> _Short task_: Please rewrite the lines, everything from the one that contains "Expand the file format list showing JPEG" down to the one that contains "[x=111, y=97]", with "icon" renamed to "button" and nothing else changed.

> _Dataset records_:
* Start *
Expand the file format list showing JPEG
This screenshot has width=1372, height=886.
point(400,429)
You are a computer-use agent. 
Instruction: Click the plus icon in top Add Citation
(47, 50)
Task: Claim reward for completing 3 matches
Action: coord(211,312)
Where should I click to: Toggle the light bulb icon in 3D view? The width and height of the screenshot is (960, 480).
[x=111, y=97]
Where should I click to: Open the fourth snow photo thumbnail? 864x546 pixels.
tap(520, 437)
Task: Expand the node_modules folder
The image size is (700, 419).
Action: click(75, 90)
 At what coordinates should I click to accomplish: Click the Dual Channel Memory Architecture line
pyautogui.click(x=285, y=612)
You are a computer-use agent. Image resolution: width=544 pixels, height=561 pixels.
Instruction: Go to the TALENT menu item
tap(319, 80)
* End *
* Start *
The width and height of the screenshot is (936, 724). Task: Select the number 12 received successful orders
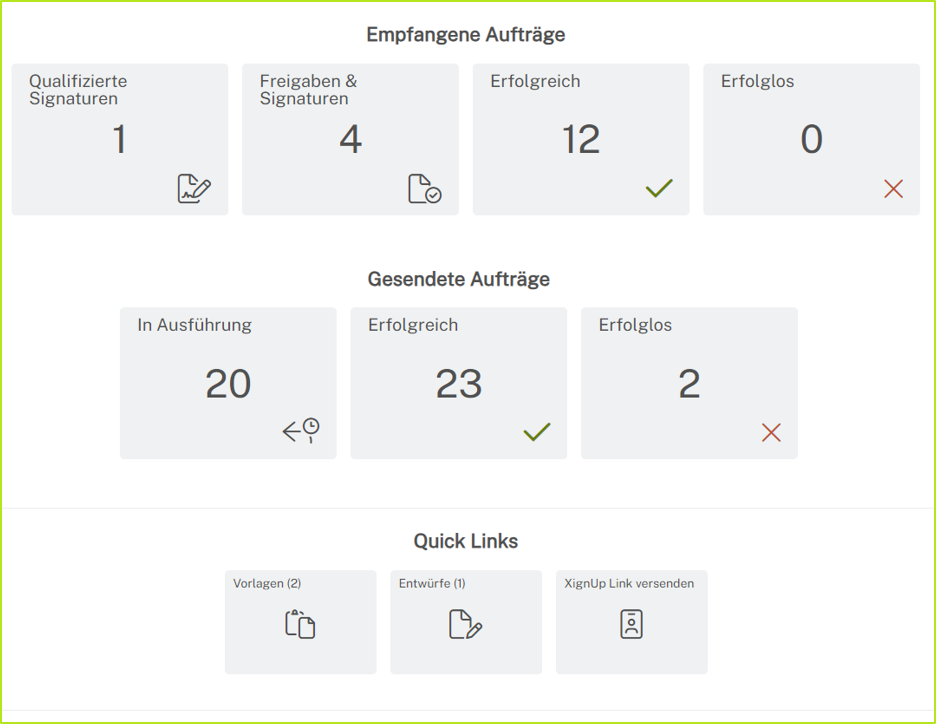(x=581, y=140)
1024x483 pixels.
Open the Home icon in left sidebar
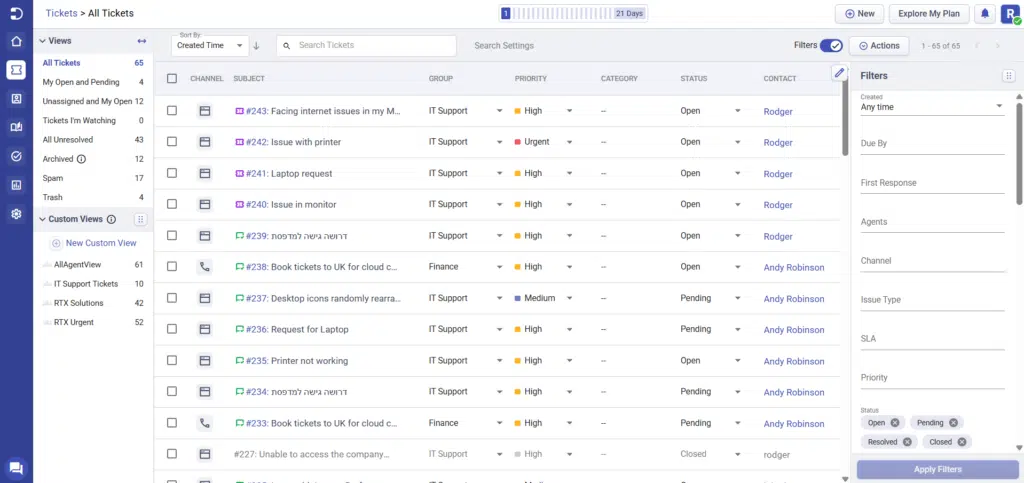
* End *
* Start *
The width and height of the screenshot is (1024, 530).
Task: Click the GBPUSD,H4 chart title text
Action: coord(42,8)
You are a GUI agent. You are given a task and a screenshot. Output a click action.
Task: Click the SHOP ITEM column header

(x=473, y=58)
* End *
> _Result of the task_:
Expand the file format list showing JPEG
This screenshot has width=1372, height=886.
point(400,429)
You are a computer-use agent. 
Instruction: Click the plus button in top Add Citation
(47, 50)
Task: Claim reward for completing 3 matches
Action: coord(211,312)
Where should I click to: Toggle the light bulb button in 3D view? The width and height of the screenshot is (960, 480).
[x=111, y=97]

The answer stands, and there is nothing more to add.